Drafted out of high school by the Astros in 1973, Puhl spent just four seasons in the minor leagues before joining the big league club. He hit .296 in the minors, and didn’t miss a beat when he hit .301 in 60 games with the Astros in 1977.
Michael Janofsky of the Miami Herald wrote about the potential for four players to break out in the 1980’s, including Terry Puhl, in a July 1981 issue of Baseball Digest. Click here to check it out!
Puhl’s immediate impact on the lineup was evident, as he earned his first and only All-Star nod in his first full season in 1978. By 1980, Puhl helped the Astros to their first franchise trip to the postseason, hitting .526 in a losing effort to the Philadelphia Phillies in the NLCS. His .526 average was, at that time, a record for a single series batting average. The Astros reached the postseason in 1981, but fell to the Los Angeles Dodgers; Puhl hit just .190 in the five game series.
Puhl rebounded to provide a solid offense for the Astros over the course of the early to mid 1980’s. By 1985, Puhl was hampered by injuries and transitioned to a part time player over the next few seasons. The Astros returned to the NLCS in 1986 against the New York Mets, and the opportunity provided Puhl another chance to show flashes of his early years. In just three at bats, he had two singles and a stolen base.
In the late 1980’s, the outfielder has a resurgence, first as a pinch hitter(.303 batting average in 1988). When he earned more playing time in 1989 than he had in the previous five years, he responded with a .271 average on the season. It essentially became the swan song for Terry Puhl, as injuries shortened his 1990 season, at least in Houston.
Following the 1990 season, he was signed by and subsequently released by the New York Mets prior to the start of the 1991 season and the Kansas City Royals scooped him up. He played just 15 games with the Royals before being released in early June of that year. He retired with a .280 batting average, and an OPS of 112 over 15 seasons.
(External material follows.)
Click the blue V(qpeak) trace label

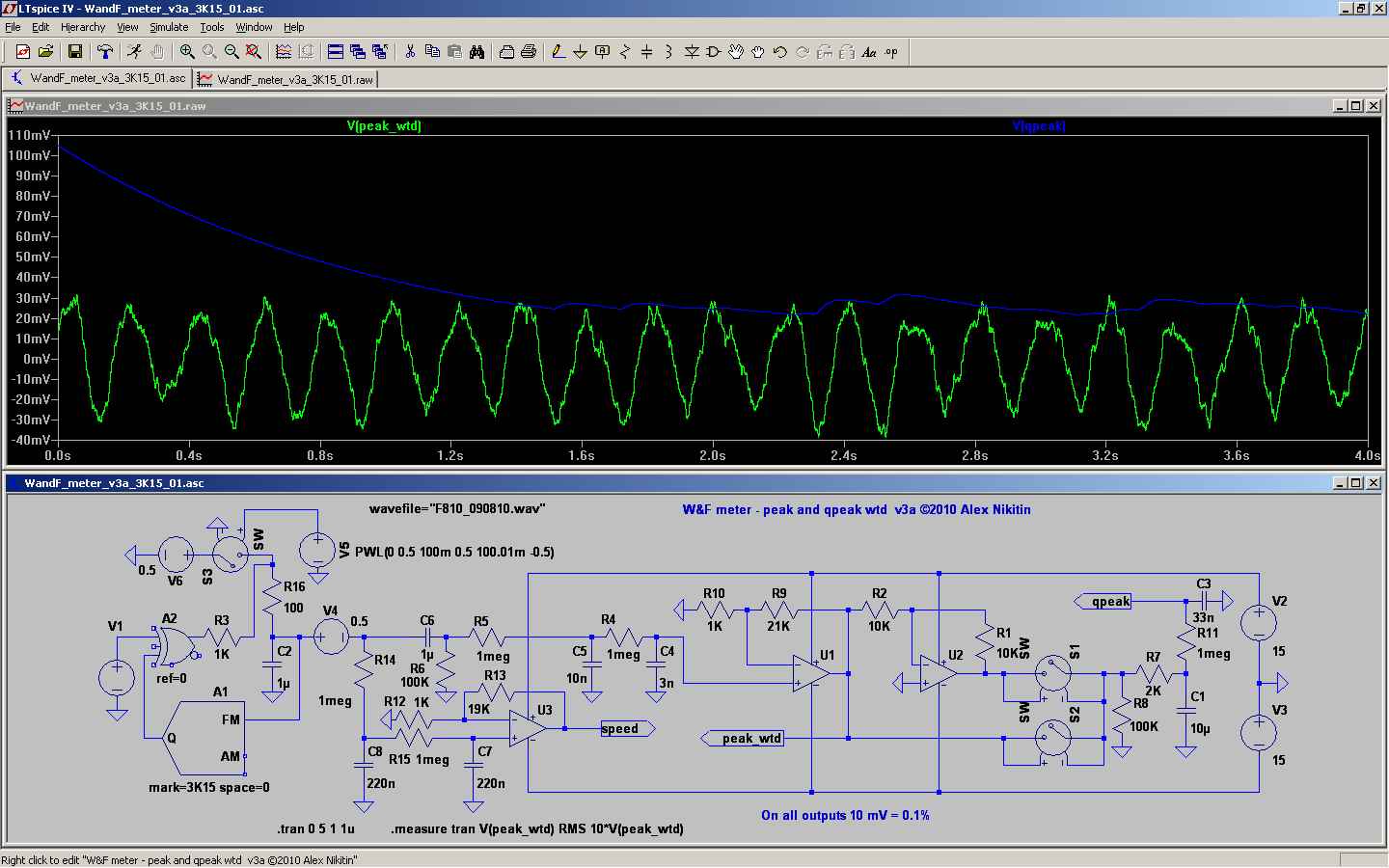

He also ranks first all-time with a .994 fielding percentage for right fielders since 1954.
Since retirement, Puhl has been inducted into the Saskachewan Sports Hall of Fame, the Canadian Baseball Hall of Fame, and the Texas Baseball Hall of Fame. He has since become a manager, first with the Canadian National Olympic team, and most recently as the head coach of the University of Houston at Victoria. His collegiate managing record stands at 96-44 over three seasons.
Also Born Today:
Alan Ashby(b.1951), logged 17 seasons in the big leagues as a catcher and may be best remembered for catching three no hitters in his career. His career in Houston overlapped with Terry Puhl’s, and both were a member of the team during their several postseason appearances.
Ivey Wingo(b.1890), played 17 seasons, mostly with the Cincinnati Reds. He was a member of the 1919 World Series Champion Reds, the winner of the infamous Black Sox Scandal. Wingo was not known for his defense, as he led the league in errors by a catcher on seven different occasions.